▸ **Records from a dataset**
-- Opening Marker --

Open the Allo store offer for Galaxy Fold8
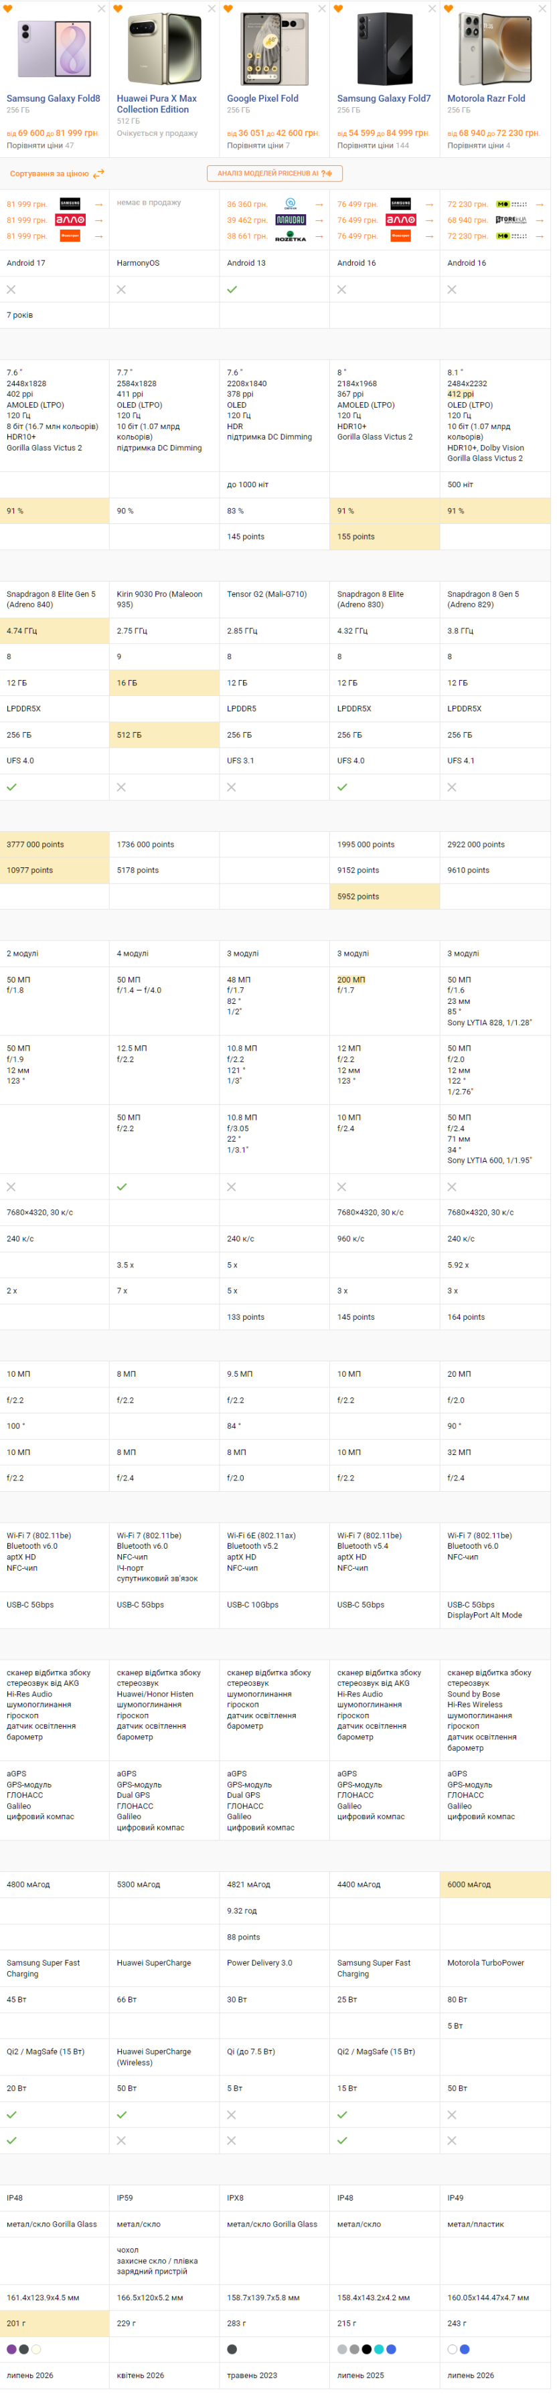The image size is (559, 2394). 70,220
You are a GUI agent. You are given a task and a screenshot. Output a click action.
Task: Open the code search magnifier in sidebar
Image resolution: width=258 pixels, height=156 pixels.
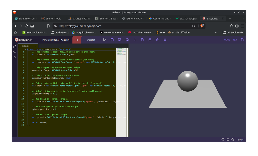coord(15,52)
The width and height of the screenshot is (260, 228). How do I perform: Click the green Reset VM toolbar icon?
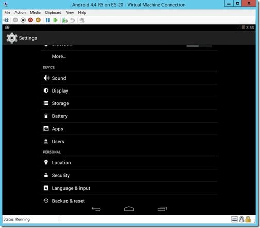click(55, 20)
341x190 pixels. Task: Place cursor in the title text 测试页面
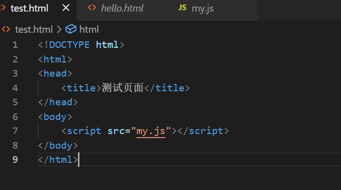tap(123, 88)
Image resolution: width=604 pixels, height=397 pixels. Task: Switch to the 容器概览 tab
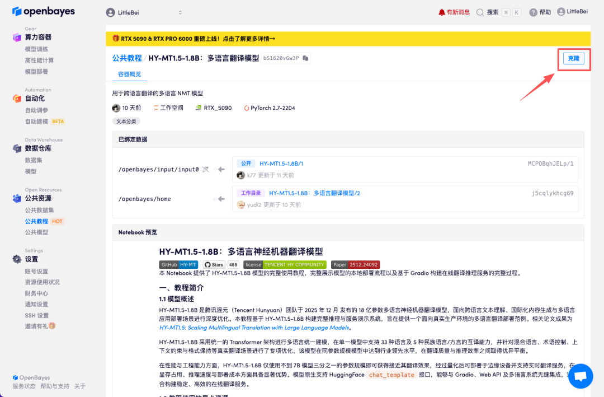pyautogui.click(x=129, y=73)
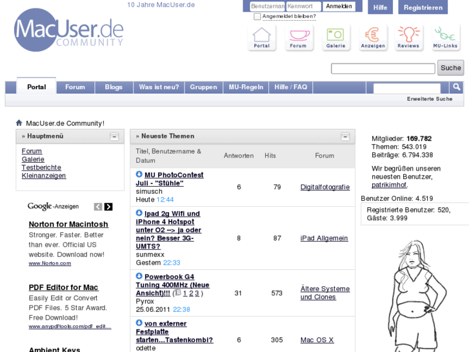Collapse the Hauptmenü panel
The image size is (469, 352).
114,136
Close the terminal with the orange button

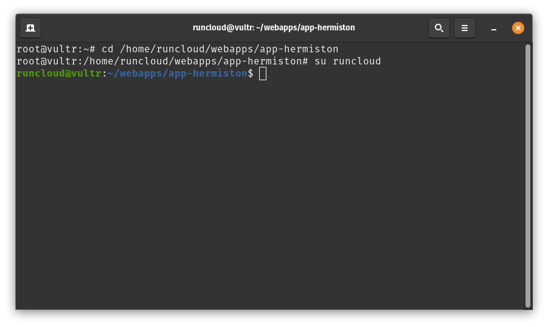[518, 28]
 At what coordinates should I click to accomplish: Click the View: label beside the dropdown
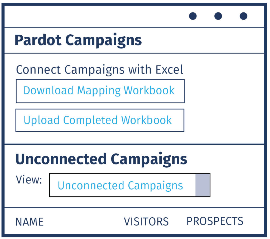click(29, 180)
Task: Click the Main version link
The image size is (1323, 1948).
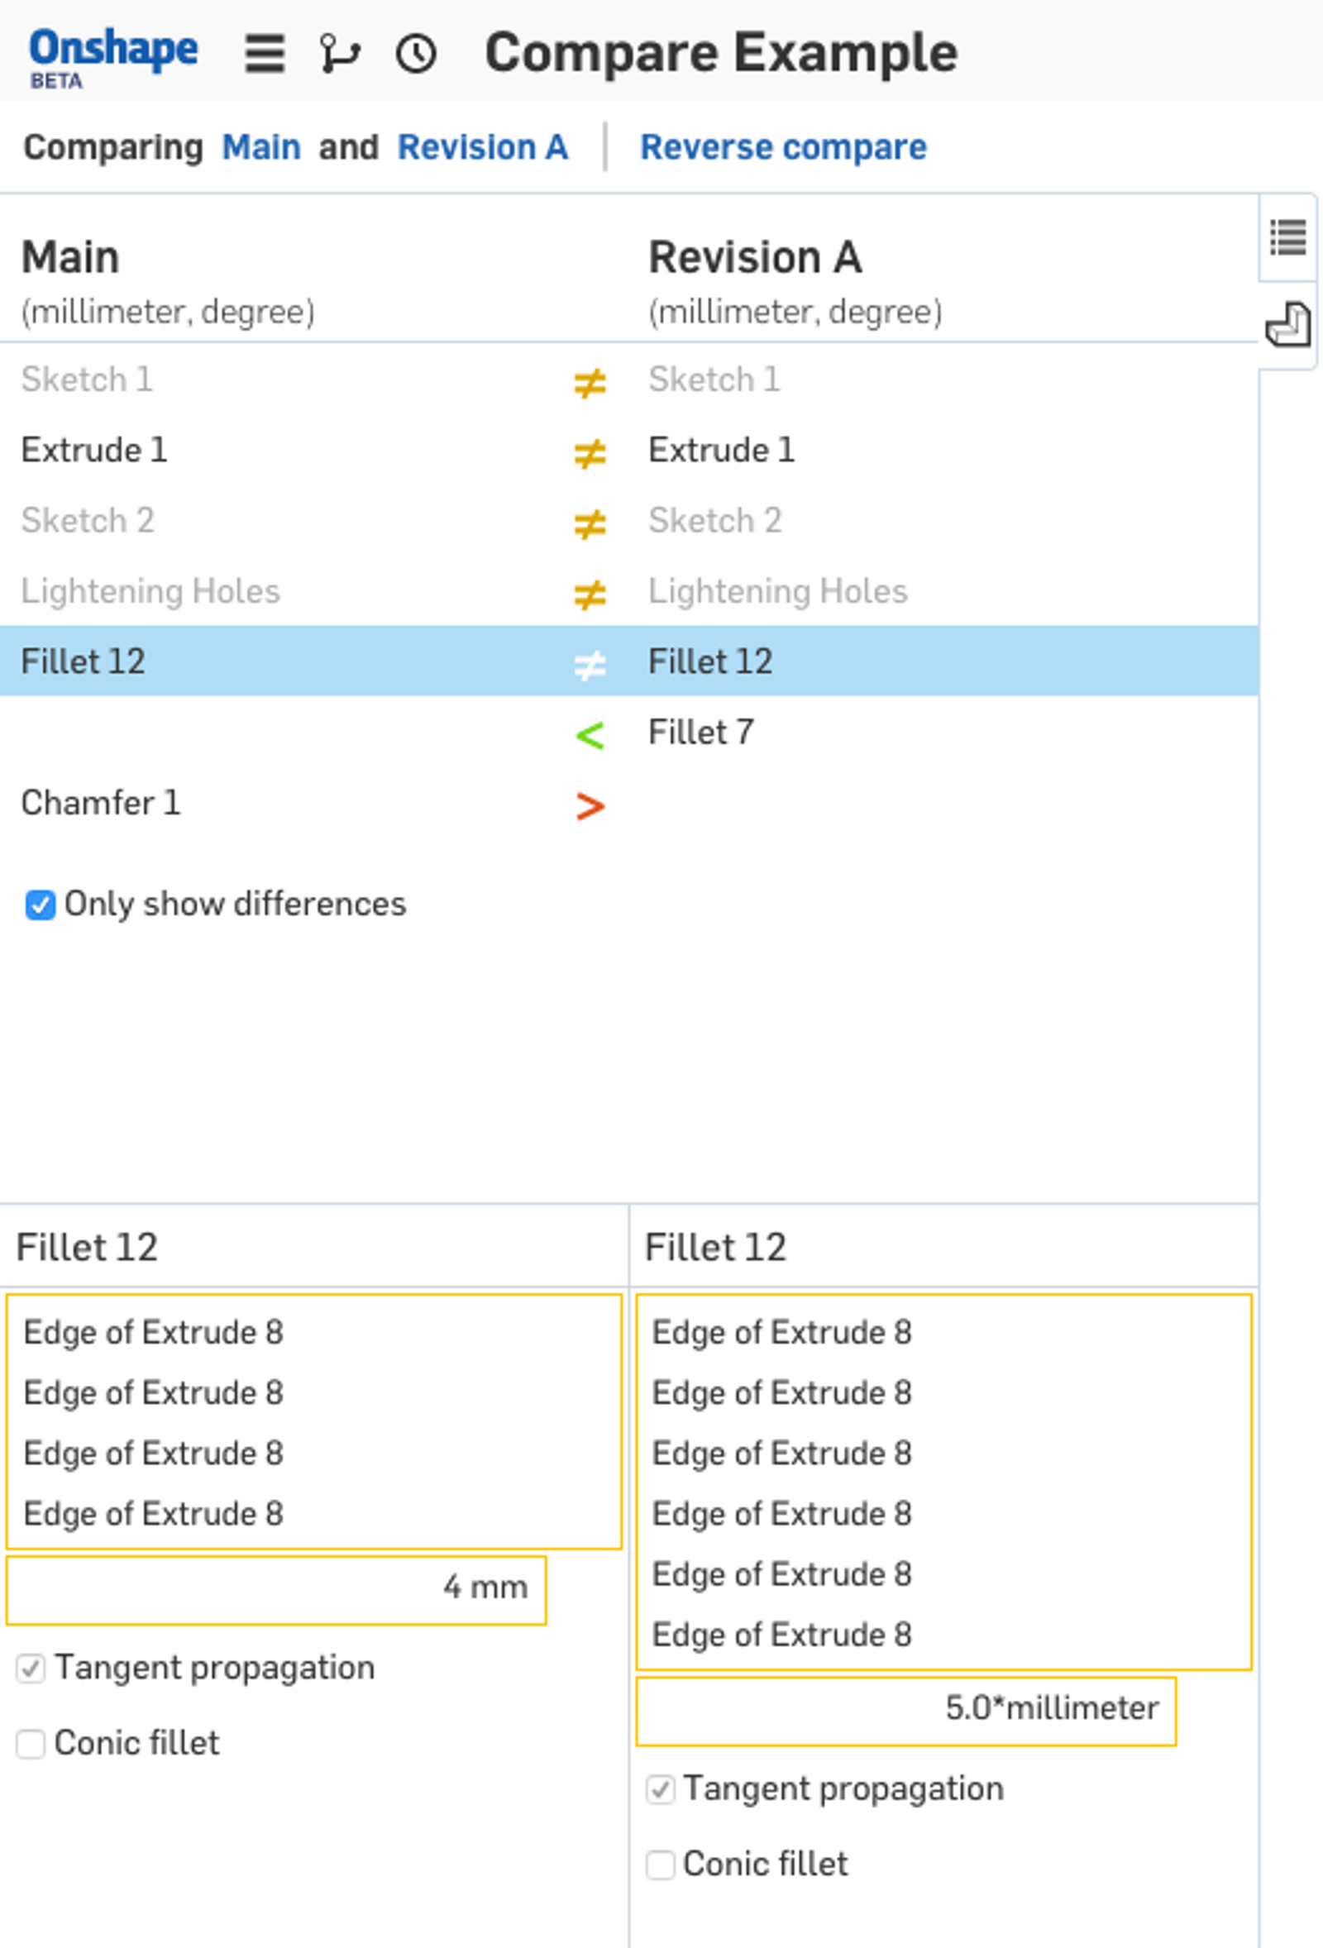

-- Closing Marker --

▸ **TO DO**
Leave out the pictures and output every record above precisely as given.

▸ **RESULT OF THIS TASK**
Open the Allo store offer for Galaxy Fold8
The image size is (559, 2394). 70,220
You are a GUI agent. You are given a task and a screenshot. Output a click action.
Task: Open the code search magnifier in sidebar
Image resolution: width=258 pixels, height=156 pixels.
coord(15,52)
The width and height of the screenshot is (260, 228). How do I perform: Click the green Reset VM toolbar icon?
click(55, 20)
341x190 pixels. Task: Place cursor in the title text 测试页面
tap(123, 88)
Image resolution: width=604 pixels, height=397 pixels. Task: Switch to the 容器概览 tab
pyautogui.click(x=129, y=73)
Collapse the Hauptmenü panel
The image size is (469, 352).
114,136
Close the terminal with the orange button

[518, 28]
 At what coordinates should I click to accomplish: Click the View: label beside the dropdown
click(29, 180)
Task: Click the Main version link
The image size is (1323, 1948).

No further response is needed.